Implementing alcohol screening and brief intervention in primary care: identifying barriers, proposing solutions
© Johnson and Seale; licensee BioMed Central Ltd. 2015
Published: 20 February 2015
Alcohol screening and brief intervention (SBI) can reduce heavy and harmful alcohol use [1–5]. The strongest evidence for SBI effectiveness is in primary care settings where meta-analyses studies show 10–30 percent reductions in alcohol consumption at 12 months [4, 5].
Over the past decade, there have been significant efforts to support the adoption and implementation of SBI in general health-care settings, including $305 million in SBI service and training grants from the Substance Abuse and Mental Health Services Administration (SAMHSA), and approximately $17 million per year from the National Institute on Alcohol Abuse and Alcoholism for more than 40 SBI studies. In addition, numerous individual state initiatives have focused on SBI dissemination. Nonetheless, a recent Centers for Disease Control and Prevention survey found alcohol SBI is rarely performed . Only 1 in 6 adults reported they had talked with a health professional about their alcohol use in the past year . The present study uses data from two SAMHSA-funded projects to identify barriers to widespread implementation of SBI and propose potential solutions.
Data are from two separate and distinct sources. Data from specialists performing SBI in an emergency department (ED) setting with over 4800 patients over 12 months are used to estimate potential revenues generated.
Family medicine and internal medicine residents in four clinics were administered questionnaires before SBI training and one year later. These data are used in reporting residents’ confidence in performing SBI, level of importance placed on SBI, and residents’ individual drinking behavior.
Barriers to SBI implementation include low reimbursement rates and limited payers for SBI codes, restrictions on who can bill SBI codes, restrictions on same-day billing for mental health and primary care services, and minimum time requirements for billing that are much longer than time requirements for tobacco cessation. Additionally, existing Medicaid codes are not active in many states. Revenue estimates from the ED study found revenues generated would not sustain specialist-delivered SBI, with eight FTE specialists generating approximately $65,000 per year.
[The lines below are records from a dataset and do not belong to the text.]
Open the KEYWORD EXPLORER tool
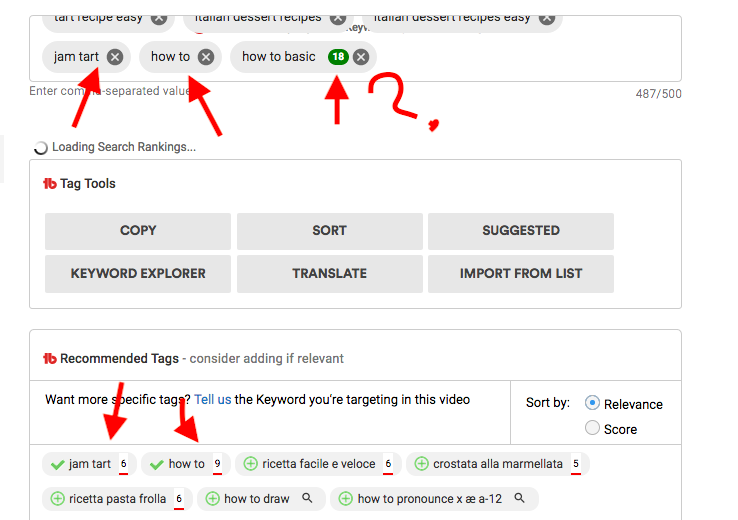This screenshot has height=520, width=738. click(x=138, y=274)
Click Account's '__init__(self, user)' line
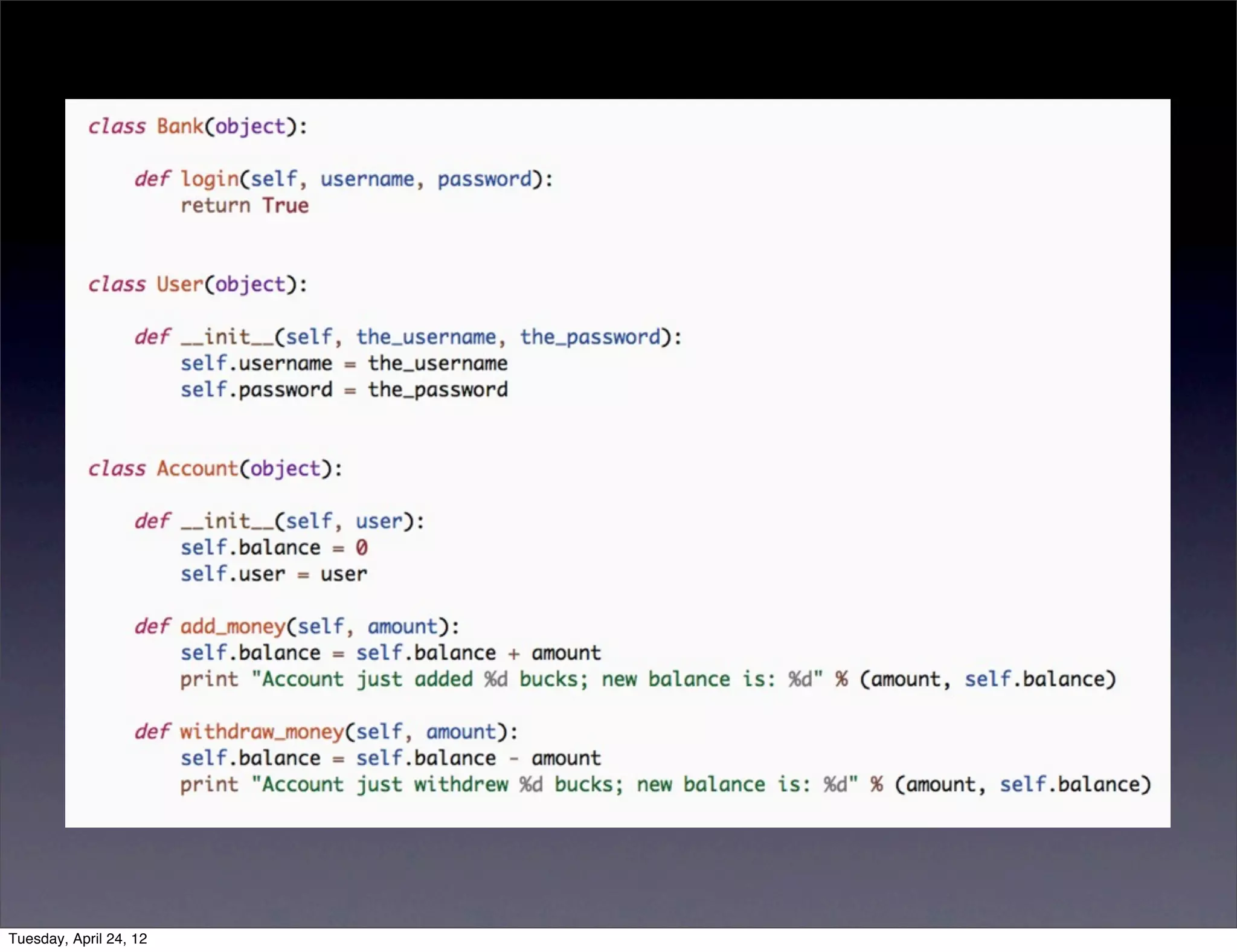 click(x=280, y=521)
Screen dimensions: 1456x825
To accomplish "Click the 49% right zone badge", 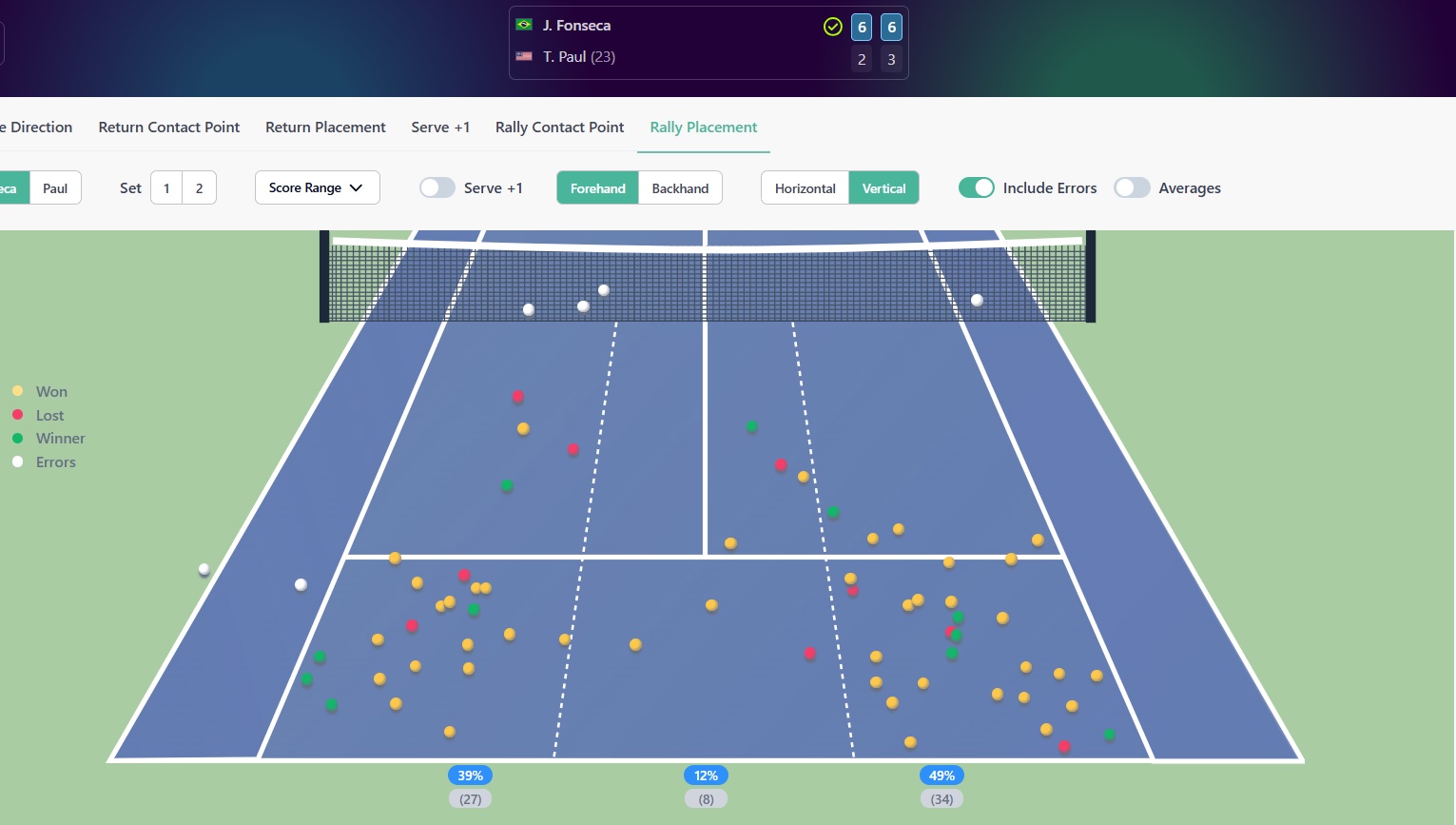I will (x=942, y=776).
While SBI training for residents results in increases in knowledge and confidence, most studies show little change in delivery of brief interventions [7–9]. Results from resident questionnaires indicate residents are more comfortable addressing patients’ drug use than alcohol use. One possible contributing factor is residents’ own drinking behavior. Residents’ past-year binge drinking rate (49.7%) is 20 percentage points higher than among other adults age 25–35.
Based on existing literature and results from these two projects, we recommend formal recognition and credentialing of health promotion specialists who would be able to bill SBI codes. Specialists should be cross-trained to provide other billable services to make the position more sustainable. Policy changes should be enacted to address the aforementioned billing issues. Absent policy changes, technology may present an attractive alternative. High rates of screening are possible when screening questions are integrated into electronic health records. Computer and web-based brief interventions have shown promising results in clinical trials and could be implemented as a first step in a stepped-care SBI model, resulting in significant cost savings.